An opinion piece in the British Medical Journal (http://www.bmj.com/content/345/bmj.e5132) attacks the Susan G. Komen Foundation for over-hyping the value of mammography.
This is not a new controversy, and experts have lined up on both sides of the argument.
There is general agreement that screening has value, but a great deal of disagreement about who, when, how often, the measurable benefits and the potential negative impacts. The current battle is over the mortality statistics and whether mammograms are being oversold.
False positives certainly lead to unneeded biopsies, but unneeded biopsies do provide relief from emotional issues. There is often value in early treatment, but are we over testing?
For now, women should consult their own physician and consider family history. When in doubt seek a second opinion from a major medical center with breast cancer specialists.
The debate will rage on.
I should have mentioned that evidence based medicine is a major emphasis of PPACA (Obamacare), Obama is counting on EBM to bend the cost curve.
False positives are a major problem with any screening proposals.
The biggest problem I see with EBM, is the implimentation has been as a cook book process. It has actually worked to relieve the doctor from having to think and apply their knowledge. They all know the game now, what to say was found in the exam, how many weeks to wait, what string of proceedures to do to get to that golden egg.
There is no real doctoring going on, that is the application of the doctor’s knowledge to the particular person standing infront of them. It is why NP’s are working out so well in the PCP’s office. Just follow the cook book.

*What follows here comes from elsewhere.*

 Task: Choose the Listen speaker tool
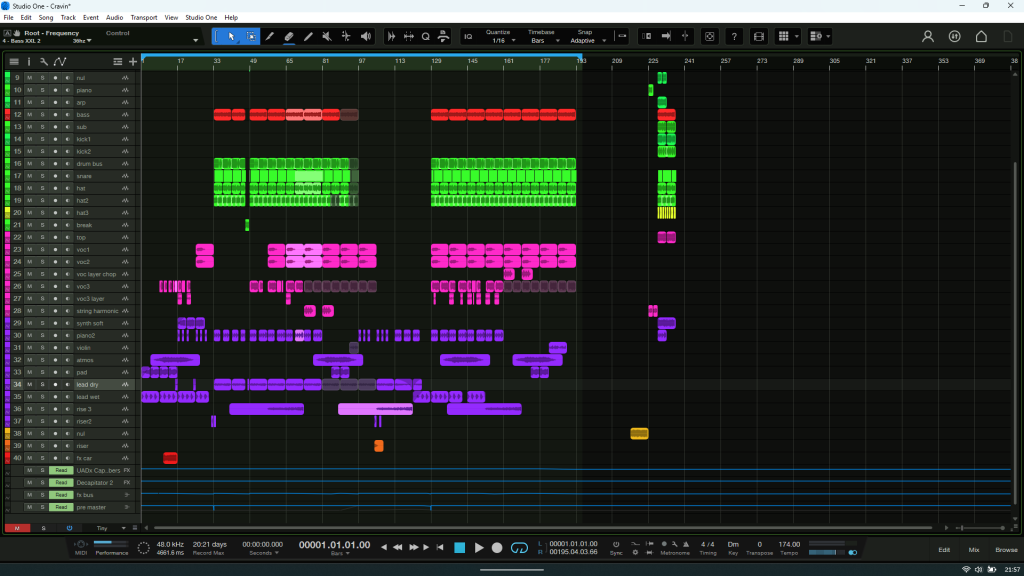[366, 37]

Using so-called “evidence-based medicine” (EBM) to treat patients can also be very costly, Rusty. For instance, Blue Cross Blue Shield (BCBS) has decided not to reimburse hospital providers in my area if they can’t keep the glucose levels of their diabetic patients within the rather tight range of 70 and 160. In order to do this, my hospital, for example, has had to hire a full-time endocrinologist, three full-time nurse practitioners and four full-time RNs just to manage the glucose levels of our diabetic patients. This doesn’t include all of the extra work that the bedside nurses have to do to monitor, chart and care for these patients. Very costly, indeed!

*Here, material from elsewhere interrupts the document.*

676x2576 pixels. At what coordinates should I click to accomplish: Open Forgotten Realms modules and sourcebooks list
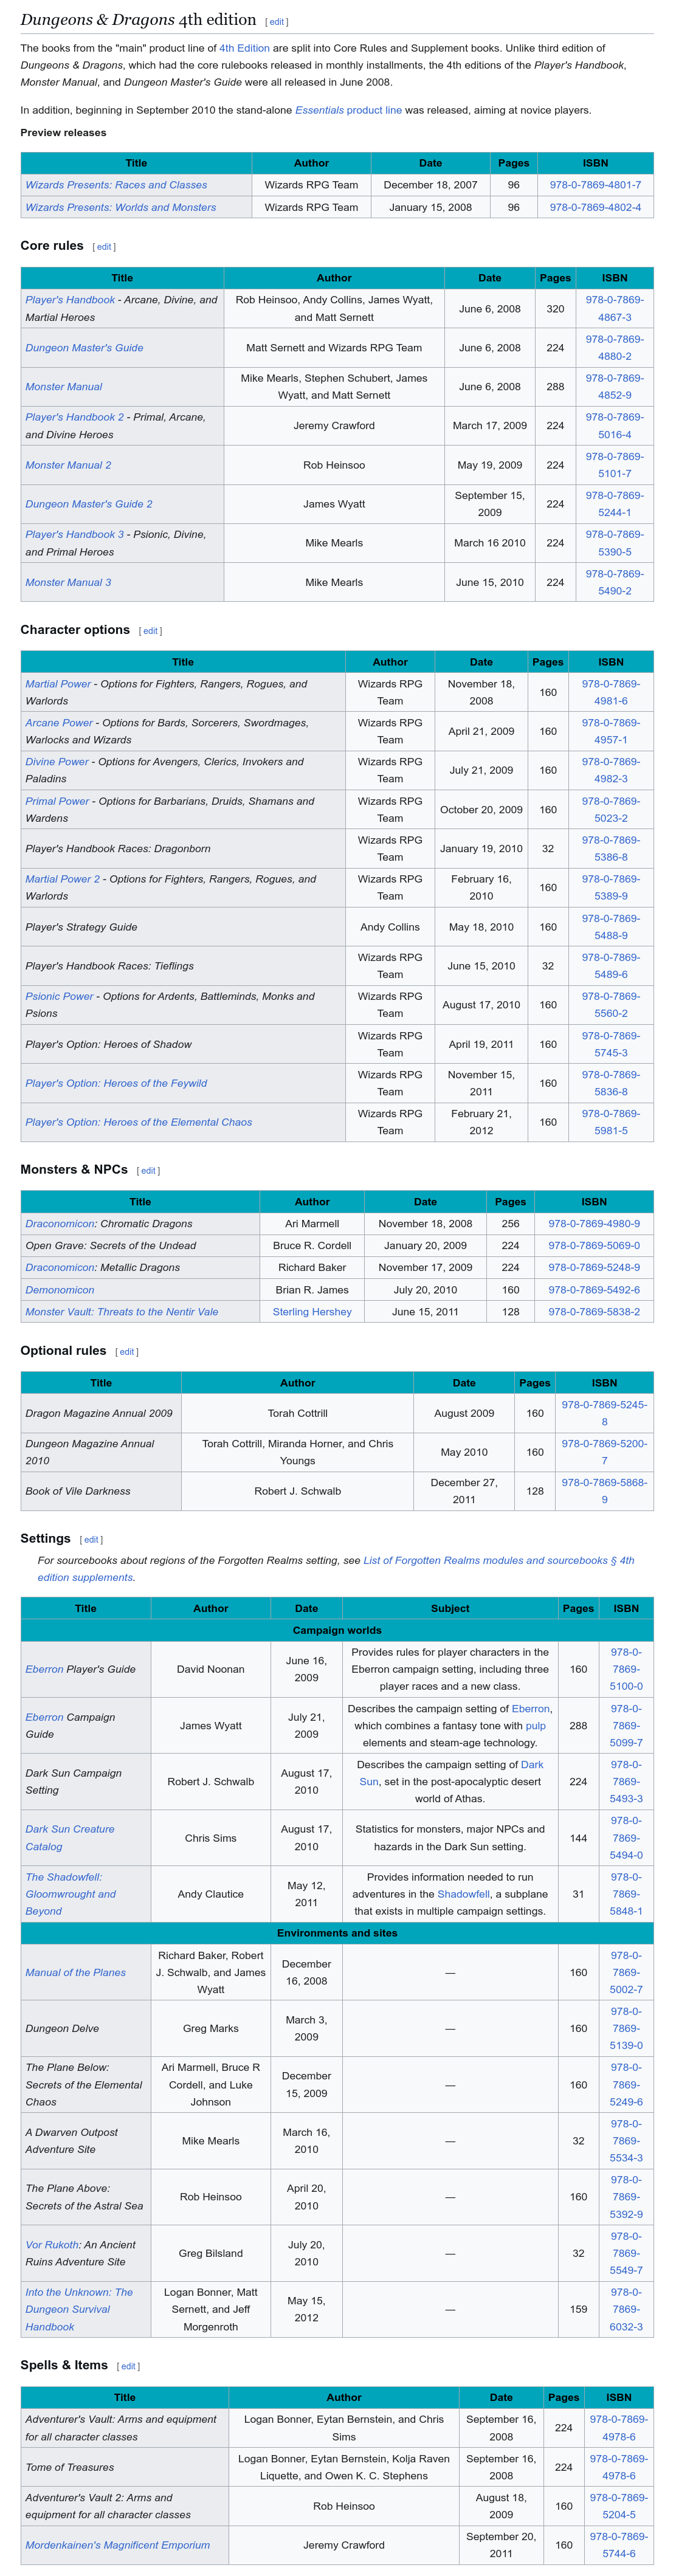(336, 1568)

And because my hospital and other hospitals in the area are being required to use EBM to do this, all of our diabetic patients are required to be put on the same type of insulin, regardless of the type of insulin they were using at home. Evidently, the EBM community is totally clueless to be fact that it can sometimes take a while — much longer than the average hospital stay, no doubt — for a patient’s body to adjust to a new form of insulin.
Consequently, putting diabetics on an EMB glycemic protocol in a hospital setting often times results in their glucose levels being more labile, more erratic, than they normally would. At any rate, I’m pretty much convinced that insurers like BCBS don’t care whether their policy holders with diabetes have well controlled glucose levels or not, they are only interested in coming up with more creative and convoluted ways to deny reimbursements to hospitals.
Cynthia:
My wife (aka the world’s greatest nurse) came home from work at 1:00am absolutely boiling about related issues.
I am going to write a post entitled:
“Re-admissions, resident rights, and Pie”
A whole post Rusty? Finally…may Mrs. Rusty spur you on.